In her studio in the autumn of 1928, Carr had taken a three-week advanced course with the American artist Mark Tobey. He taught her about Cubism and gave her specific advice about formal and technical matters. Importantly, he told her to "pep-up" her dark canvases by using lit areas which "pushed" against the dark, using as an example the work of El Greco, who was one of the masters he admired.

As she worked out what she would use of Tobey's advice, she made or considered studies she had done in the woods around Port Renfrew, B.C., a place near her home in Victoria, B.C. A charcoal drawing titled Port Renfrew (c. 1929, Vancouver Art Gallery, 42.3.120), is related to Wood Interior, and shows that Carr originally drew a huge head lying face-up in the forest behind a central tree.

Whatever Carr intended by the head, when she painted Wood Interior in her studio-home, she did not include it. She combined views of the woods she had seen in Port Renfrew with what she had learned from Tobey. In the process, probably following his advice, she added a sun-lit area at upper center. Within it, she painted Cubist facetted forest form. The result must have pleased her because later she used it often in her forest scenes in different combinations.

In a poem on the last leaf of a Journal, Carr wrote about "cedar pine balsam fir/straight and tall" and the "Tangles of dense undergrowth/...in the distance, receding plane/ after plane..." She wrote in the poem that as she painted, she felt "the nearness of God" and "peace content".

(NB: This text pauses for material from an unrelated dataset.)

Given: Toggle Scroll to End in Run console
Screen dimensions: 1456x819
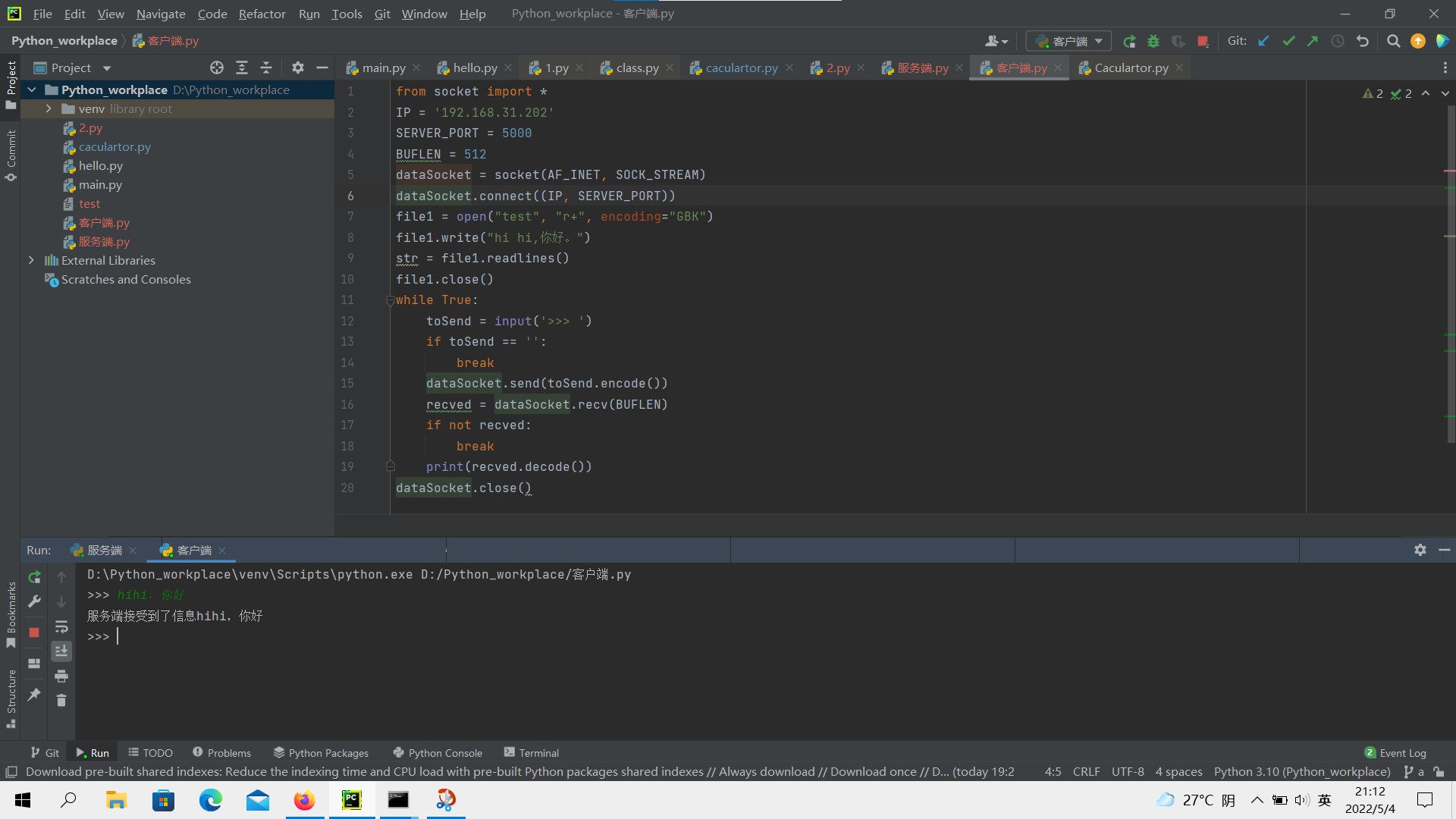Looking at the screenshot, I should coord(61,651).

Carr dated the poem 1929 and wrote it in Port Renfrew. That date means that she wrote it at almost the same time as Wood Interior. The poem and the painting express her feelings about the scene. For her, the forest provided peace and contentment and, perhaps, things of the spirit.

In 1930, when she was invited to exhibit with the Group of Seven, she decided to send this painting to represent her along with several others. She called it simply Forest. It was no. 21 in the show. After the Group show, she showed her paintings at the Canadian National Exhibition in 1930.

Isabel McLaughlin was herself a painter, and one of Col. Sam McLaughlin's daughters. She saw Wood Interior and bought it. She was in her late twenties and just returned from studying art in Paris, and was familiar with most of the trends in art there. But this painting struck her with considerable force. She did not know the artist`s name, but felt the painting stood out "not only in relation to the Canadian art with which it was shown, but sharply in contrast to art in Paris". "It was like a breath of fresh, invigorating air, totally different from anything I had been seeing in Paris", McLaughlin recalled.

In 1987, McLaughlin gifted the work with other works from her collection to the Robert McLaughlin Gallery in Oshawa.